Another question is - will it ever become less costly to train?
Let to see opinions from someone in the know
current way the models works is that they don't have memory, it's included in training (or has to be provided as context).
So to keep up with times the models have to be constantly trained.
One thing though is that right now it's not just incremental training, the whole thing gets updated - multiple parameters and how the model is trained is different.
This might not be the case in the future where the training could become more efficient and switch to incremental updates where you don't have to re-feed all the training data but only the new things.
I am simplifying here for brevity, but I think the gist is still there.
Updating the internal knowledge is not the primary motivator here, as you can easily, and more reliably (less hallucination), get that information at inference stage (through web search tool).
They're training new models because the (software) technology keeps improving, (proprietary) data sets keep improving (through a lot of manual labelling but also synthetic data generation), and in general researchers have better understanding of what's important when it comes to LLMs.
Sure the training can be made efficient, but how much better can these LLMs get in functionality?
There's a difference between model training and model fine tuning.
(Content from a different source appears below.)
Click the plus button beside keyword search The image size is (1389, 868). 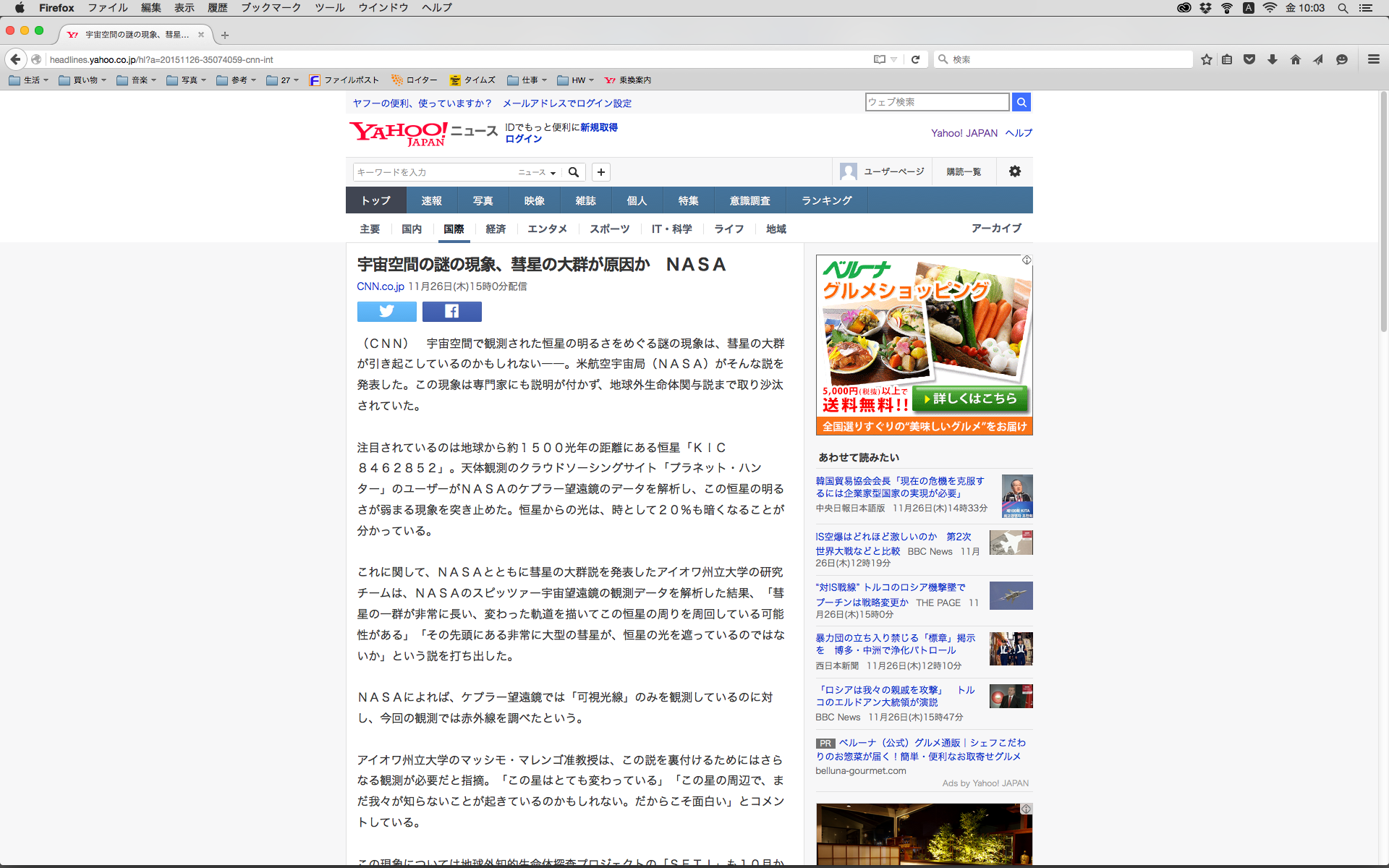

Model training is not something e.g. OpenAI does a lot. The cutoff for gpt 5 was actually quite long a go. They sat on that for almost a year while they fine tuned the model. Finetuning is a lot faster and cheaper than training the full model. Training + finetuning is essentially fixed cost.
And you have to see this in proportion to the revenue. If you charge 20$/month and you have a few tens of millions of paying users and some premium tier users, that generates quite a bit of revenue.
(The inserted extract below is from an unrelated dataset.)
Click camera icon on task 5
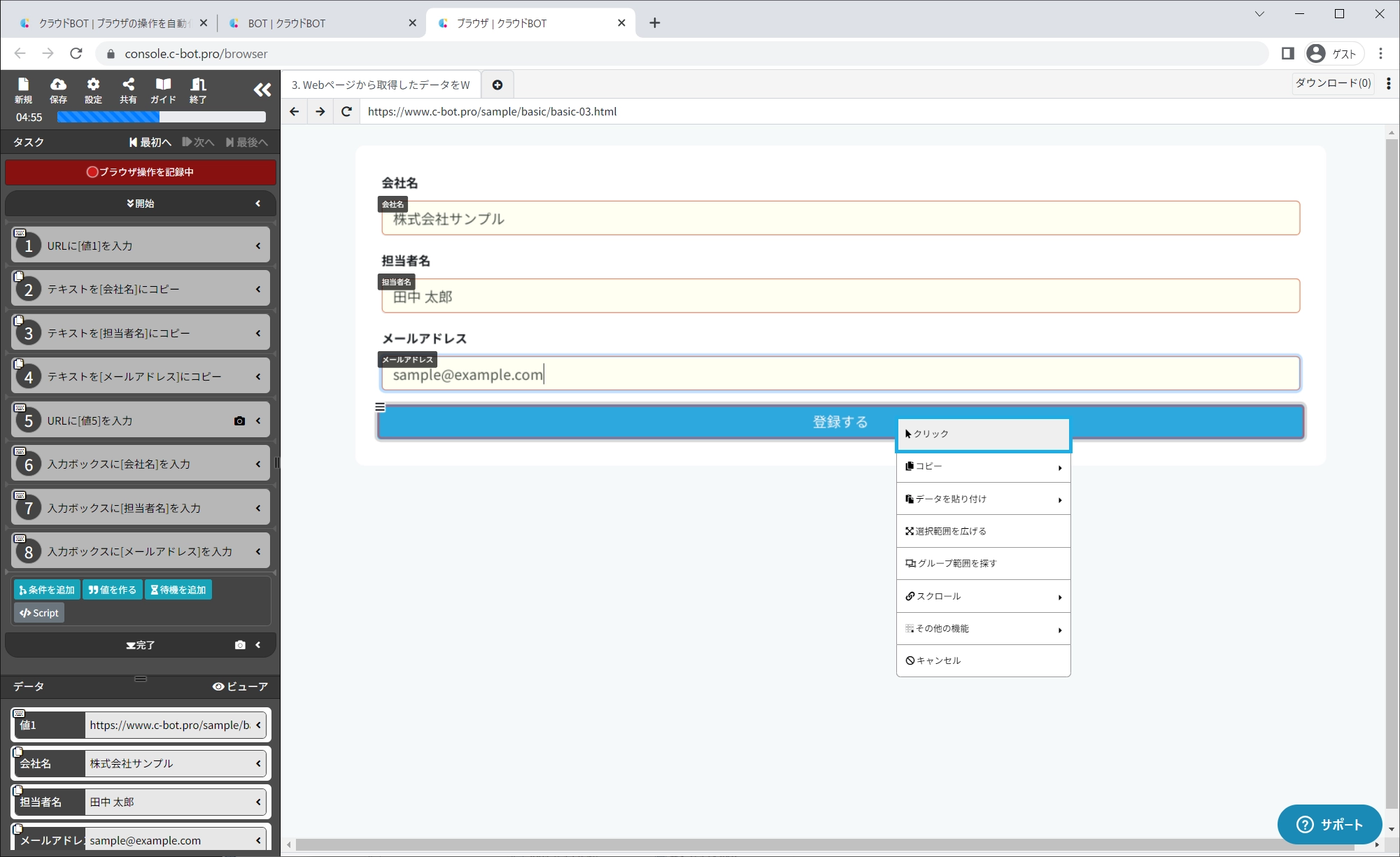The width and height of the screenshot is (1400, 857). tap(239, 420)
OpenAI recently claimed they have 700 million regular users. I'm not sure how real/accurate that number is, but if one tenth of those pay for it it, that would be 1.4 billion per month coming in. That's excluding higher tiers. And I suspect they are shooting for a much larger market and are going to be nudging people to a bit higher tiers. Some have suggested that employers paying hundreds of dollars per month for AI subscriptions per employee might become normal in some sectors. That's an awful lot of money and I don't think they are done growing.
And of course with that kind of revenue, you can burn some cash on training cost. A few hundred million is basically nothing.
OpenAI has raised tens of billions of money. But they should be making 10-20 billions of revenue per year as well with some healthy growth. And they are showing very little signs of running out of money.